The proper positioning of the endotracheal tube in the neonatal trachea is never completely certain. Rotation of the baby relative to the midline may cause considerable tension and resultant torsion. The addition of the "Murphy Eye" prevents absolute occlusion of the endotracheal tube lumen should the main outlet become imbedded in the tracheal wall. This study was designed to determine the effects occlusion of the main endotracheal tube outlet on flow during HFOV. The ventilator arm of a Sensormedics 3100A high frequency oscillator was connected in-line to the flow anemometer of a Bicore CP100 pulmonary function monitor and then to an endotracheal adapter. This was in turn attached to an endotracheal tube inserted in a test lung of known compliance. Using ventilator settings of PAW 10.5, f 10, and I-time 0.33, amplitude was varied from 10 to 40 cm. Flow was determined through the maim ET tube lumen and through the Murphy Eye. There was a clear attenuation of flow with occlusion of the main lumen of the ET tube. This effect was more pronounced in smaller tubes at lower amplitudes (where up to 50% of entrained flow may be lost), than in larger tubes at high amplitudes. Intubated neonates ventilated through the Murphy Eye are at significant risk of oscillation failure.
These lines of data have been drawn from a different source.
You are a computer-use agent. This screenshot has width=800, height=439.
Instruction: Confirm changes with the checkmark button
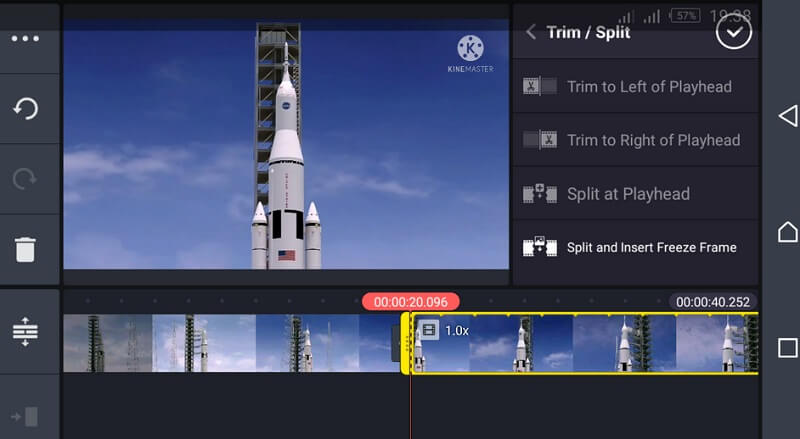coord(734,32)
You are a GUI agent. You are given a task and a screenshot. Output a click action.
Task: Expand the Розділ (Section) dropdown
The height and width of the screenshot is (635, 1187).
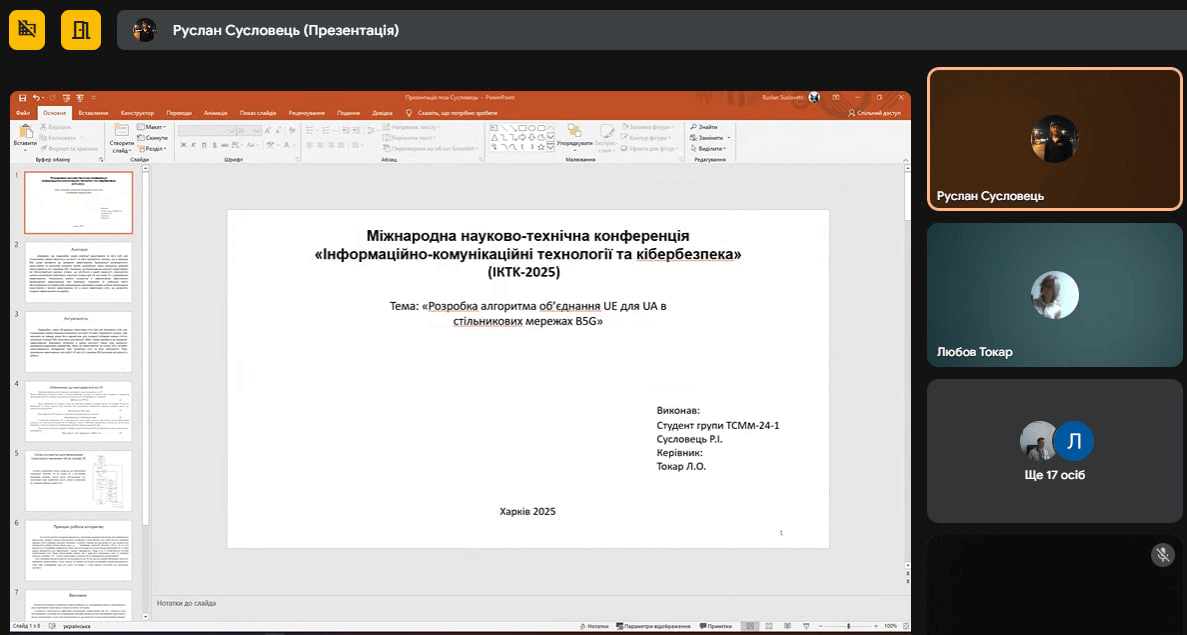click(x=154, y=148)
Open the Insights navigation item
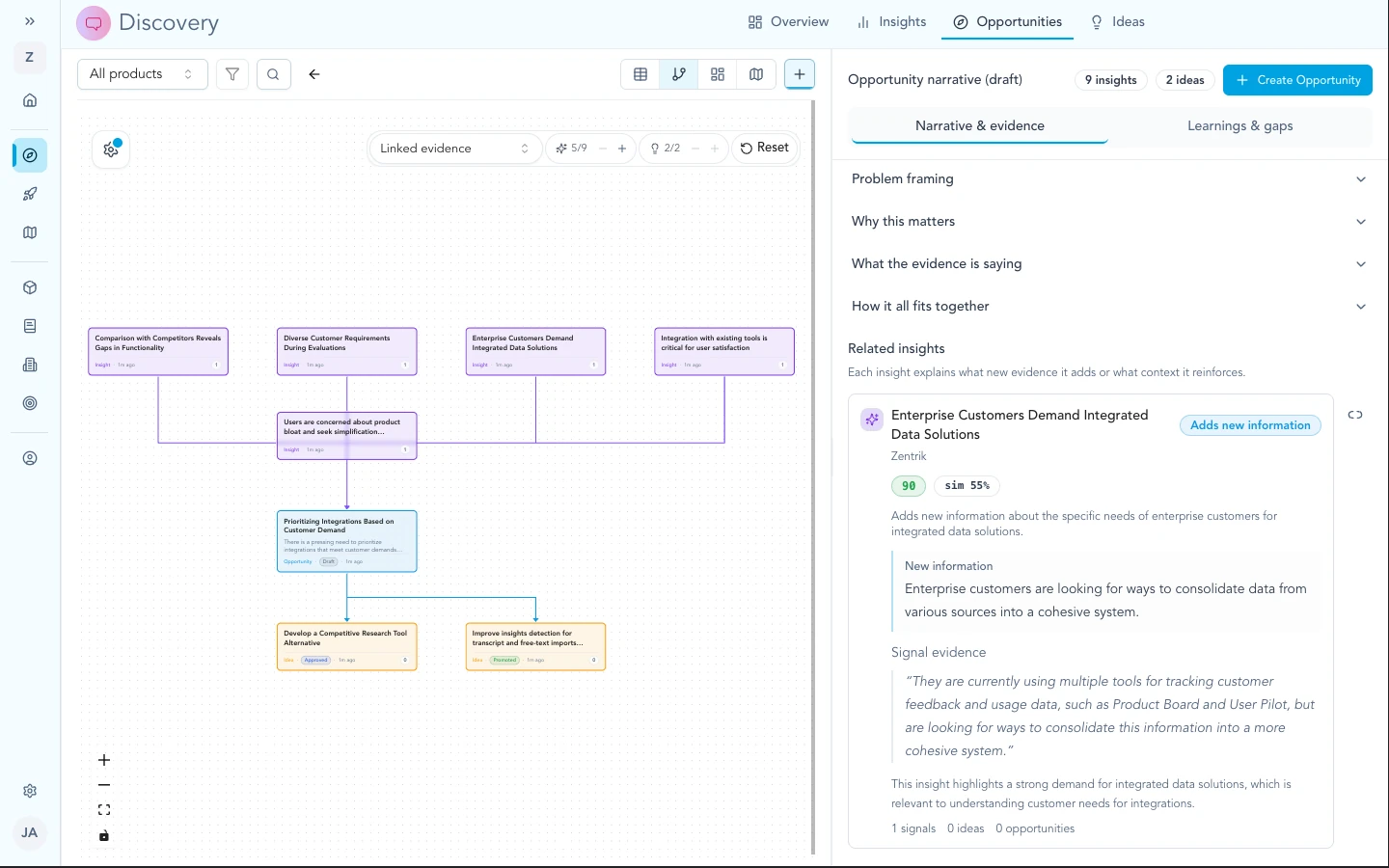 (x=889, y=21)
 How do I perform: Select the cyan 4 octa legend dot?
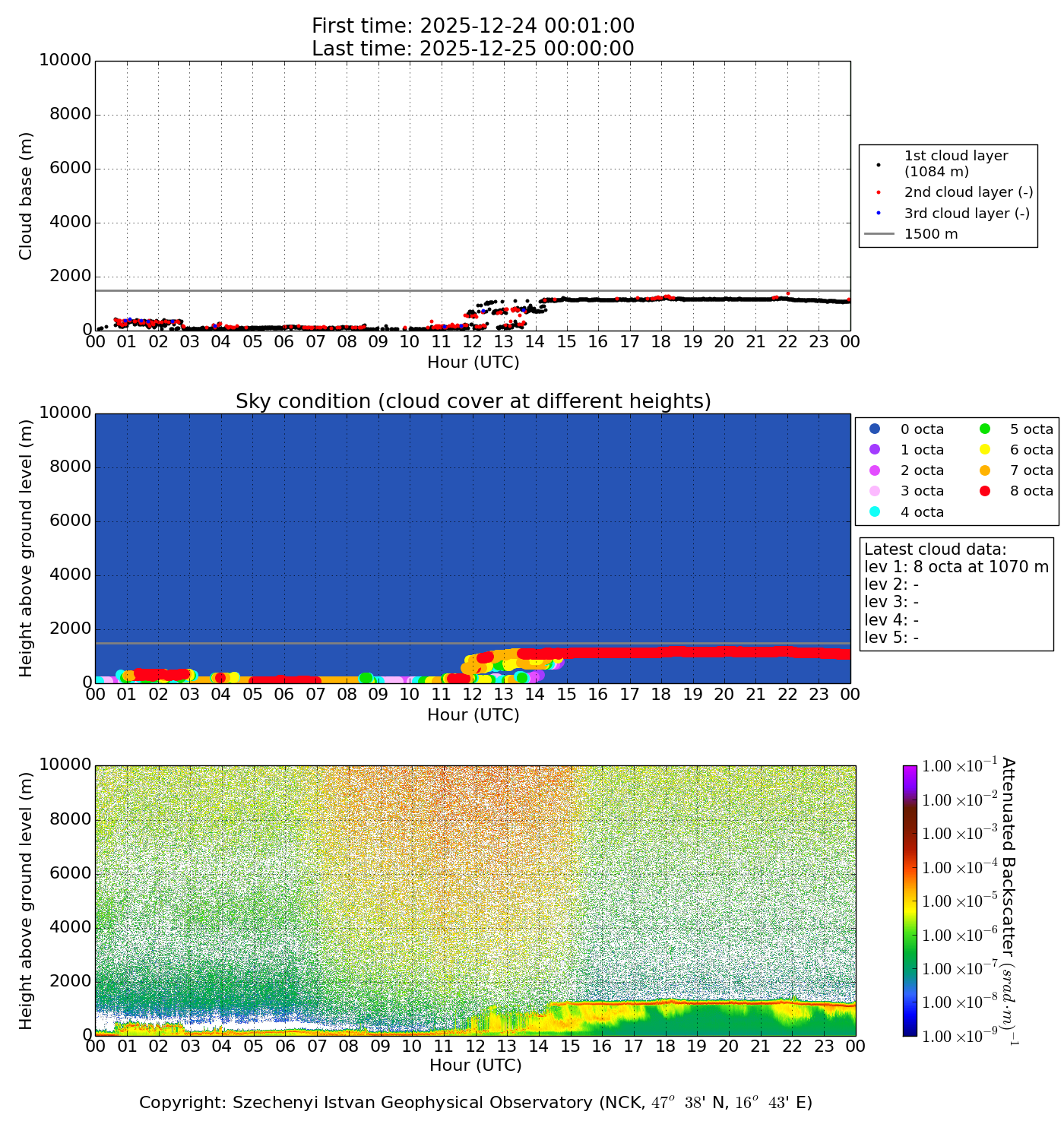(875, 511)
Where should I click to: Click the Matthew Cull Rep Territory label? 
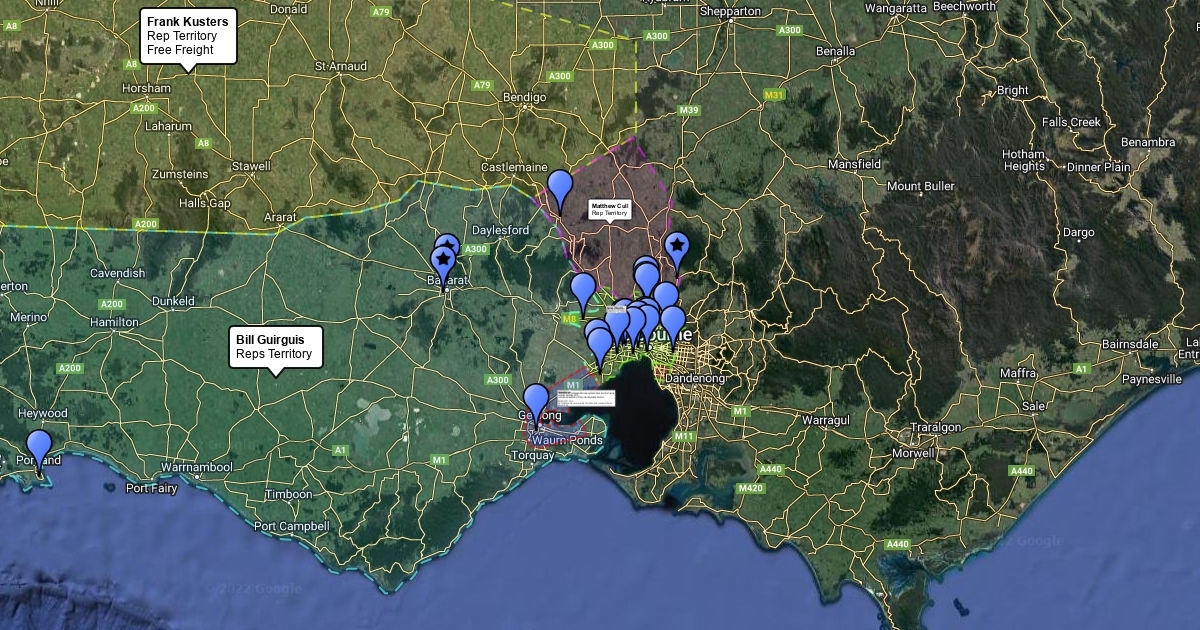[x=609, y=209]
Comment. During HFOV, proper positioning of the endotracheal tube requires more than confirmation that the ET tube tip is located somewhere the clavicles and the carina on chest xray. It also requires confirmation that there is no torsion on the trachea directing the main lumen toward the tracheal wall. It is important to assess babies on HFOV for chest wall movement frequently, especially after changes are made to the baby’s head position. If an infant on HFOV loses visible chest wall vibrations, consider the possibility that the main ET tube lumen might be directed toward the tracheal wall due to tracheal traction and resultant torsion. This is probably the phenomenon we are observing when a "properly placed" ET tube seems to require that additional outward traction be placed on the tube in order to achieve visible chest wall movement.